In Peru, Amnesty notes that there has been increased violence towards marginalised groups, singling out women and girls, indigenous peoples and lesbian, gay, bisexual, transgender and intersex persons (LGBTI). Forty-three cases of threats and intimidation and eight murders of LGBTI people were registered by local NGOs.

Amnesty highlights many of the issues that the PSG has covered in 2016, including the large number of social conflicts (over 200), 70% of which relate to disputes over natural resources, land and threats to the environment (see the latest Defensoría report highlighted above). It also underlines the difficulties faced by human rights defenders, who face harassment, threats and attacks as a consequence of their involvement in social protest. Singled out here is the killing of Quintino Cereceda last October during protests at Las Bambas which, the report argues, exemplifies the use of excessive force by police in dealing with social protest.

Violence against women and girls has continued, the report argues, with 108 women killed by their partners. Also raised is the issue of human trafficking. Eighty per cent of those being trafficked are women, and 56% of victims are under 18 years old. The majority are trafficked for sexual exploitation, notably in mining areas. Amnesty highlights the case of a 15-year-old girl, whose exploitation was acquitted by the Permanent Criminal Chamber of the Supreme Court. The court argued that “working over 13 hours a day as an ‘escort’ in a bar in an illegal mining operation did not constitute labour exploitation or sexual exploitation, as the ‘workload did not exhaust the worker’”.
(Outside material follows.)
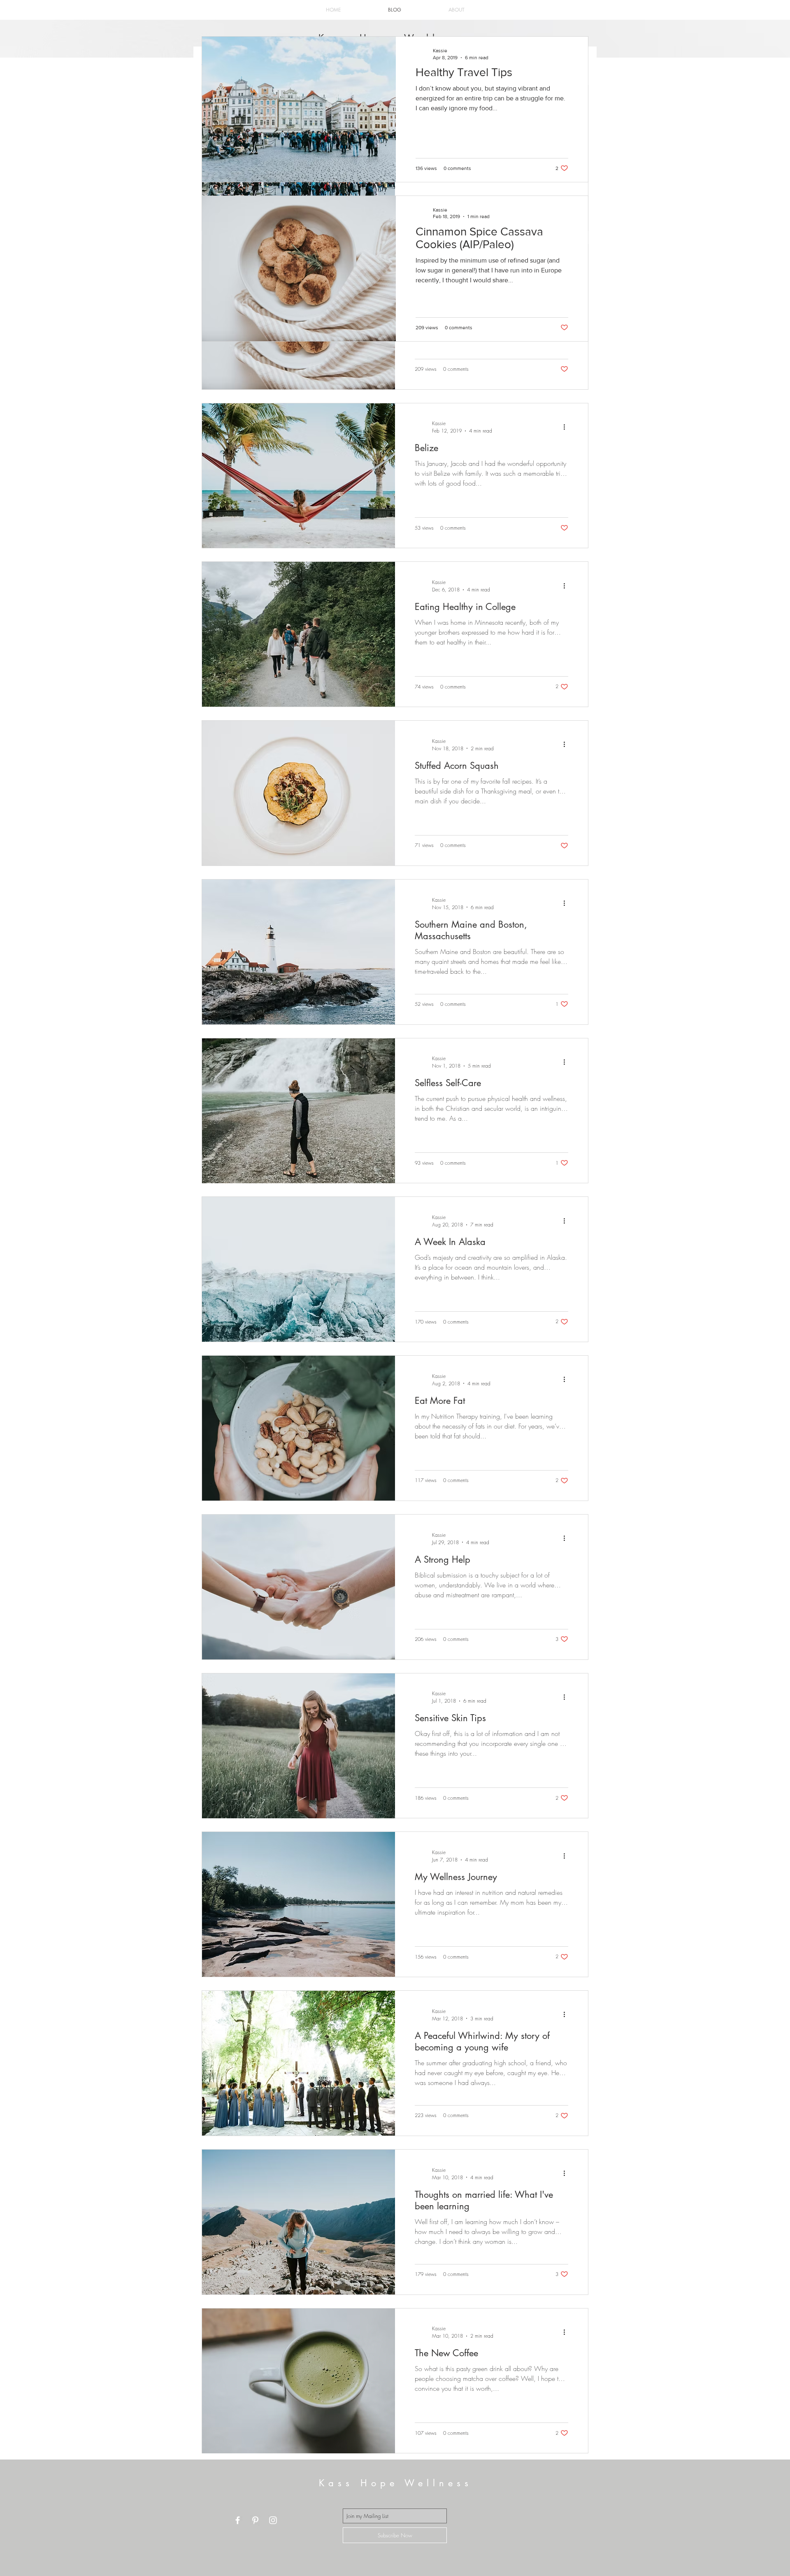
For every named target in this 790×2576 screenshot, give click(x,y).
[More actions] (567, 427)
Amnesty also focuses on forced sterilisation, highlighting the fact that the investigation of over 2,000 women and men has been shelved. It notes that although there has been some advance in the registration of victims of forced sterilisations, possibilities of attaining justice and social and health remedies remain remote.

On indigenous peoples, Amnesty mentions the devastating effects of the 13 recorded oil spills in the Amazon region and the lack of progress in providing much-needed health and environmental remedies. Indigenous organisations and state authorities signed an agreement to address these issues in December. The report also mentions the trial of 53 indigenous people charged with killing of twelve police officers during the so-called ‘baguazo’ in 2009. All were finally acquitted.

Amnesty recognises that Peru has made progress in investigations past human rights violations during the period of internal armed conflict. It cites the verdicts last July that found eleven military personnel guilty of sexual violence against rural women between 1984 and 1995 in Huancavelica. And, last August, ten military personnel were found guilty of extra-judicial executions of 69 people at Accomarca village in 1985.